Your MIL is in danger of causing a real issue with him wrt nagging him about holding a pencil.

KTNoo · 13/02/2009 18:28

Just leave him. He doesn't want to do it and he's really young. If you try to make him he'll hate it even more. My ds was the same - now almost 6 and likes drawing and craft but only if he has complete free reign to draw/make what he likes. He couldn't do any of the fine motor stuff they "should" be able to do when he started school at 4 (way too young imo for some kids). He still doesn't like colouring - I think he doesn't find it creative enough and therefore doesn't see the point.

duckyfuzz · 13/02/2009 18:29

leave him be, he's too young

BFQi · 13/02/2009 19:02

I asked a similar question a while back. Maybe my thread has some more ideas.

I finally spoke to the staff at nursery about it the other day, but they don't seem at all concerned. And actually just in the last couple of weeks he's suddenly started to get past the block he had and enjoy making pictures (in whatever way) for the first time.

I wouldn't worry at all - just keep giving him a variety of options and perhaps find other "fine motor" things for him to do.

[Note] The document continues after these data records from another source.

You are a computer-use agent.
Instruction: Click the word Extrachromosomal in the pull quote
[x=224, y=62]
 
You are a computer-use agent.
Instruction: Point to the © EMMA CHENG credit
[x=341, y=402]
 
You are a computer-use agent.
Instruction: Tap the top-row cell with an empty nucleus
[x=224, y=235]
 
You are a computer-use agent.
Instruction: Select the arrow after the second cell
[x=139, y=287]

It's frustrating if you like drawing yourself though, isn't it?

Scorta · 13/02/2009 19:04

He does not need to do any of these things if he does not want to.
leave him to play and he will come round when he fancies it

muppetgirl · 13/02/2009 19:12

leave him.
I speak as a teacher and a mother who was eally disppointed that her mental picture of motherhood sat round the kitchen table colouring in and making playdough sculptures for hours on end didn;t happen. I had the child who wanted to climb, turn keys in locks and open doors, 'play' the piano he would endlessly look at books and talk the hind legs of several donkey's....

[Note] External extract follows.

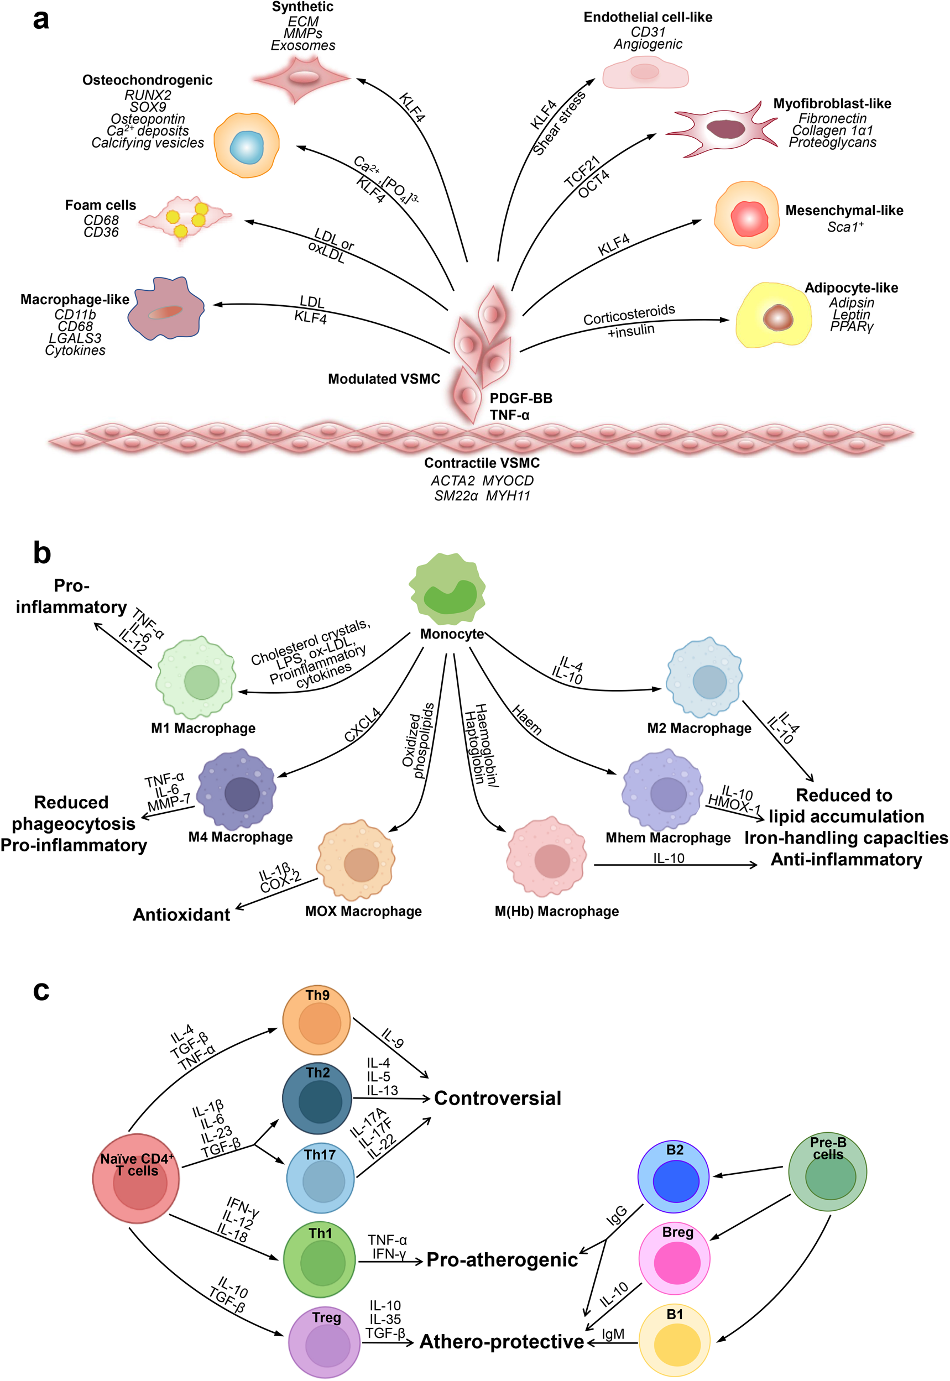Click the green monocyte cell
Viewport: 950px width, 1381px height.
[447, 589]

He's 4.10 now, can write his name and most words that he can sound out, he can read decodable books and is beginning to find the joy in colouring in though he won't win any prizes for keeping in the lines (why waste the time when you can do more fun things?)
Art really isn't his thing but he does bilud the most amazign lego models, plays for hrs with those magnatex things so I'm not as worried as I was which means ds 2 will get a far more realsitic version of motherhood than the idela scenario I first had in my head!

averyboringname · 13/02/2009 23:21

I think the problem is Scorta that I LOVED drawing and painting as a kid so to me this is playing rather than schooly stuff.

But this has been a useful thread and I will leave be and not mention it.

I don't think I can quite resist doing a few pics in front of him and looking like I'm thoroughly enjoying myself though (which I will be

OP posts:
scrooged · 13/02/2009 23:23

He's only 3. He doesn't need to be doing this yet. Let him enjoy these short years, he'll be writing for the rest of his life! Children learn alot through play, let him paint and have fun.

Clary · 13/02/2009 23:27

Paint with water outside

Put shaving foam on a large container (sandpit eg) or plastic table and let him draw in that

finger paints

Sand to draw in

Blackboard and chalks

Big roll of lining paper he can do endless drawings on

Mini whiteboard so he can rub it out if it goes wrong?